The Prophet (PBUH) said:
“The best among you is the best towards his wife, and I am the best of you to my wives.” – (Ibn Majah)
- In spousal conflict, we should try to be calm when the other person is angry. Don’t fight with him when he is aggressive and wait for his most vulnerable moment when he is calm to let him know how he hurt you.
- When going through financial hardship, remember that there are many muslim organisations like National Zakaat Foundation (NZF) and Muslim Aid (MAA) among others that are willing to assist. Seek them out.
- Stop the blame game!
- Never go to bed angry with each other
- When you give respect, demand respect as well.
- As much as you can reasonably endure, be patient.

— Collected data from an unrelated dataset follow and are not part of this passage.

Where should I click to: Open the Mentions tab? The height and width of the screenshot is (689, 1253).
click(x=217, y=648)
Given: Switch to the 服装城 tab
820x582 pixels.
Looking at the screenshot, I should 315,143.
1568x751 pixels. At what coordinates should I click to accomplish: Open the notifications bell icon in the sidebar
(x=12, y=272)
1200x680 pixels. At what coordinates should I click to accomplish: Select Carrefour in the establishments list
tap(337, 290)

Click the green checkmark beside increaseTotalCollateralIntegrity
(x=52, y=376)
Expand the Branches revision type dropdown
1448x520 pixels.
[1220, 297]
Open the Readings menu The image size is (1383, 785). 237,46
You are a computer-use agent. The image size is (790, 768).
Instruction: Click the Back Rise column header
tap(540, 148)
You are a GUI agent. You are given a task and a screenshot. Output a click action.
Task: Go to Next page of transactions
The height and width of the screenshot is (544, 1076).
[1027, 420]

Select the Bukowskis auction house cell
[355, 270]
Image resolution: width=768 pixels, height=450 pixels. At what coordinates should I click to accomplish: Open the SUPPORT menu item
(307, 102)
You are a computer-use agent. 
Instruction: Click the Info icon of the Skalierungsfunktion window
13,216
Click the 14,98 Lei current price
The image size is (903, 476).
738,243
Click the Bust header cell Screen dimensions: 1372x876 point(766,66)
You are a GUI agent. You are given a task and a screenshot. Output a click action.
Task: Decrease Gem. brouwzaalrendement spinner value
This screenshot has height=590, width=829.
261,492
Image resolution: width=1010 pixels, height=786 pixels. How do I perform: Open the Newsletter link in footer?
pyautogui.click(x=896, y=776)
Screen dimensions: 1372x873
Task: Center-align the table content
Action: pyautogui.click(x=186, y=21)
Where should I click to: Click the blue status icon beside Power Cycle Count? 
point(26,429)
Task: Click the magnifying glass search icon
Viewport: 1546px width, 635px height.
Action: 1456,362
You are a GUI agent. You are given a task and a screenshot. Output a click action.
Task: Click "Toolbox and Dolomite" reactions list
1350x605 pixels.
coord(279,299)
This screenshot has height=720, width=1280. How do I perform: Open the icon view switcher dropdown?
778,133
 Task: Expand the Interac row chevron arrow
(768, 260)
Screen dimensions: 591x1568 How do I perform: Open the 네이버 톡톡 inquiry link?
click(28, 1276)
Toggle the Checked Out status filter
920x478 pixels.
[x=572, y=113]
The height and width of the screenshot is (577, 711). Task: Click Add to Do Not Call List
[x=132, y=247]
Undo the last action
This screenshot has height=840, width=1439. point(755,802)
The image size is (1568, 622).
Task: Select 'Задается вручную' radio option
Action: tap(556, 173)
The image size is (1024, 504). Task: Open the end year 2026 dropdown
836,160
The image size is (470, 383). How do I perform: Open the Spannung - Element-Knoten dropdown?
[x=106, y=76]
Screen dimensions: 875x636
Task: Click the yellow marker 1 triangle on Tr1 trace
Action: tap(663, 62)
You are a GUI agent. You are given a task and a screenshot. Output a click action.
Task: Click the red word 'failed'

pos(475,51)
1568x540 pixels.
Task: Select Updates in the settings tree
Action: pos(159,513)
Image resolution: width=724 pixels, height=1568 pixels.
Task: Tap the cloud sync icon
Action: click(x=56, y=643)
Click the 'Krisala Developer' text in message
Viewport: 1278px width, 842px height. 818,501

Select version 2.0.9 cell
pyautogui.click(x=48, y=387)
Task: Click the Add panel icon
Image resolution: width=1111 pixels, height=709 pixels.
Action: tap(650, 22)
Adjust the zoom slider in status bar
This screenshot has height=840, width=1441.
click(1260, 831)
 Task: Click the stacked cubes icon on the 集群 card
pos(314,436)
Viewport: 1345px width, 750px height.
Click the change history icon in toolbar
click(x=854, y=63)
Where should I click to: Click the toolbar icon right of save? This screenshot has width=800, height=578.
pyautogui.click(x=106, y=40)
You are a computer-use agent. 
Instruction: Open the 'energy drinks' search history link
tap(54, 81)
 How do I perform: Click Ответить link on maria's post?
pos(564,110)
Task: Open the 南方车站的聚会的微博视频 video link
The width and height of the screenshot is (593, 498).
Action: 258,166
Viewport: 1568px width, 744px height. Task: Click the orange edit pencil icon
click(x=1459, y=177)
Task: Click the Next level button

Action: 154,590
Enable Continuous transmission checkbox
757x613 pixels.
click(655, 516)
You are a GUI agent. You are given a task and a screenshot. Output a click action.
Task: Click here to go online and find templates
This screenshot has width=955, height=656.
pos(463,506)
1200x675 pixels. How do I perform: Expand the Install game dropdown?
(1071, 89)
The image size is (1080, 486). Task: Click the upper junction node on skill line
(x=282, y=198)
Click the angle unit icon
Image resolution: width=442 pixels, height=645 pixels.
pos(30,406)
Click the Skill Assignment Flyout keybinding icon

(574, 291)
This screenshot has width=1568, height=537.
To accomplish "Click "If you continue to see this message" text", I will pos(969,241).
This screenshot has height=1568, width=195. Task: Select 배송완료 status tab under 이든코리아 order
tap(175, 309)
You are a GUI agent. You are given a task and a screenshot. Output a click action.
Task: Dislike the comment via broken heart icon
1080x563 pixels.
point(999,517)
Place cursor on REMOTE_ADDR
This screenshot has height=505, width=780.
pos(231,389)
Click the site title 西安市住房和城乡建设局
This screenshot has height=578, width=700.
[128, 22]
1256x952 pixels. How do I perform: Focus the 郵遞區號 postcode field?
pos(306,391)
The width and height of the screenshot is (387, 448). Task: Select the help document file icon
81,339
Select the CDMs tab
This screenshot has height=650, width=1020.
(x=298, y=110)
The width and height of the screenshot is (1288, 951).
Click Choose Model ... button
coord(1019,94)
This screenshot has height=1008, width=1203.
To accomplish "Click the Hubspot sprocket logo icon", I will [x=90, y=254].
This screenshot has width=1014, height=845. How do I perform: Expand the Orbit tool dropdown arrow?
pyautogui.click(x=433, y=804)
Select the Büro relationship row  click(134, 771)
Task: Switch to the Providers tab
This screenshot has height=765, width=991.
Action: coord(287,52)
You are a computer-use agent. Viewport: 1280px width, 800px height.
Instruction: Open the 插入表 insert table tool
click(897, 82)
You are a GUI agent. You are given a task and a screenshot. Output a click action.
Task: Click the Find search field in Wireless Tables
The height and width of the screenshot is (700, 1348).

- Do not only dwell on the negative sides of your relationship. Always confirm and reaffirm the positives in the relationship.
- Once in a while, take time apart to give each other space. However, take time to give him attention and listen to him. Revive the romance in the relationship. Rediscover those things you both love to do together and make room in your busy schedules for each other.
Give room for issues to be resolved. If matters can be resolved, give it a try. Violence is however not acceptable at any level.
To speak out about anything that is troubling you, talk to any adult you can trust.
You can seek professional help through:
- Relationship counselling
- Family counselling
- Anger counselling
- Financial counselling
IWAA can also assist and can be reached on 1800 004 922.
Child abuse is against the law. Abuse of any form is not acceptable in any relationship.
To wrap up the lecture, we watched another video clip on respectful relationships:
It was indeed an enlightening and interactive lecture and everyone picked lessons from the experiences shared and Sister Soofia’s words of advice. May Allah reward Sister Soofia for the wonderful lecture. May Allah bless MIA for bringing this and other programs to help us learn more about our Deen and address issues relating to society and family life. May Allah bless us all, strengthen our feet on HIS Path and grant us Jannatul- Firdaus, aameen!
Wa salaamu alaykum warahmatuLLahi wabarakatuh!